WHAT TO PRODUCE:
Please edit the items below, changing "Finlandia" to "Finland" and keeping everything else the same. Leave the pictures out of your answer.

DATA ROWS:
>> Begin
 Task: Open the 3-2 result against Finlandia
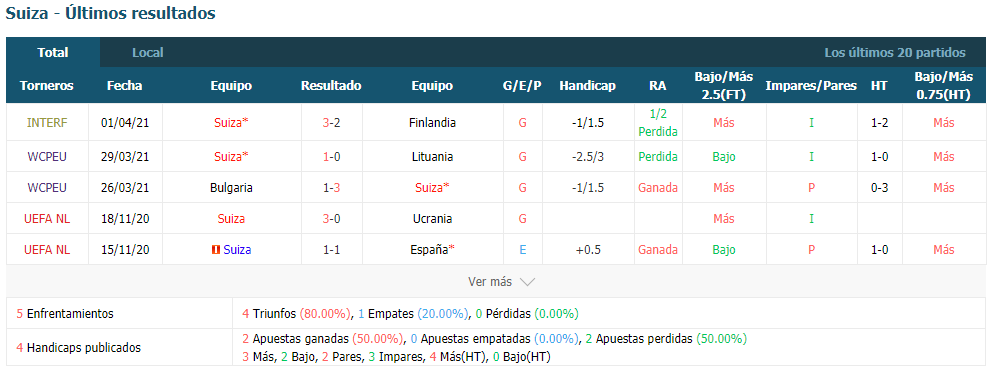tap(331, 123)
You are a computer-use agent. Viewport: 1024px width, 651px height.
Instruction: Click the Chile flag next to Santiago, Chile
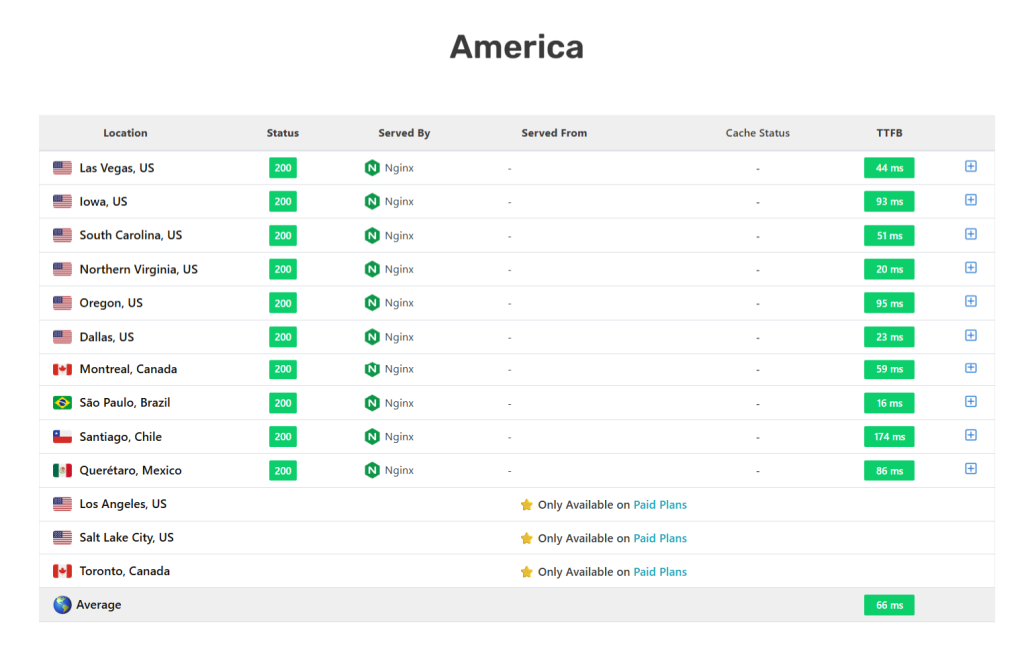pos(62,436)
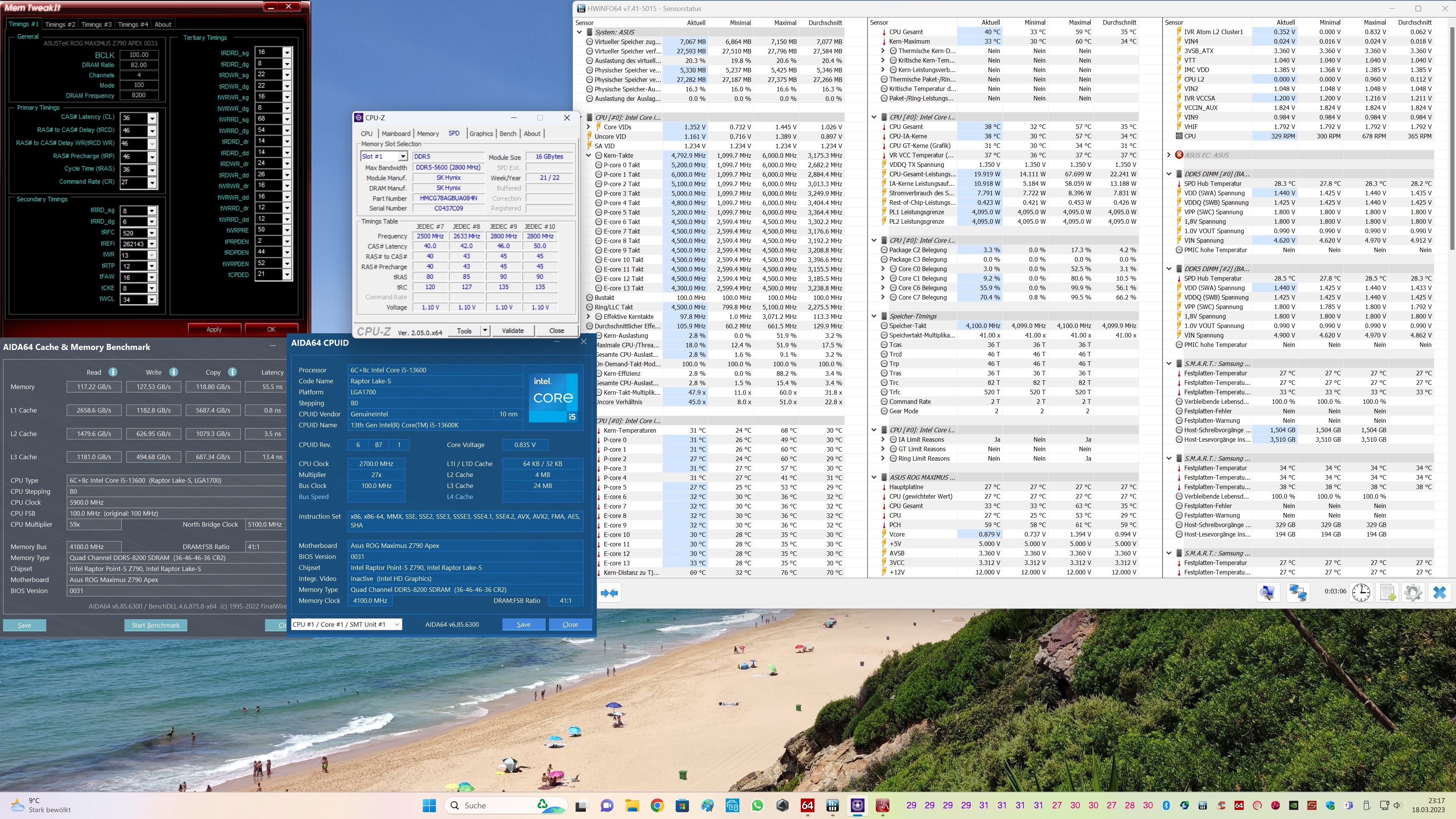The width and height of the screenshot is (1456, 819).
Task: Click the blue left-right arrows icon in HWiNFO
Action: point(609,592)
>> End
SOLUTION FOR THIS EXERCISE:
 Task: Open the 3-2 result against Finland
tap(331, 123)
You are a computer-use agent. Viewport: 1024px width, 651px height.
Instruction: Click the Chile flag next to Santiago, Chile
pos(62,436)
The width and height of the screenshot is (1456, 819).
Task: Click the blue left-right arrows icon in HWiNFO
Action: point(609,592)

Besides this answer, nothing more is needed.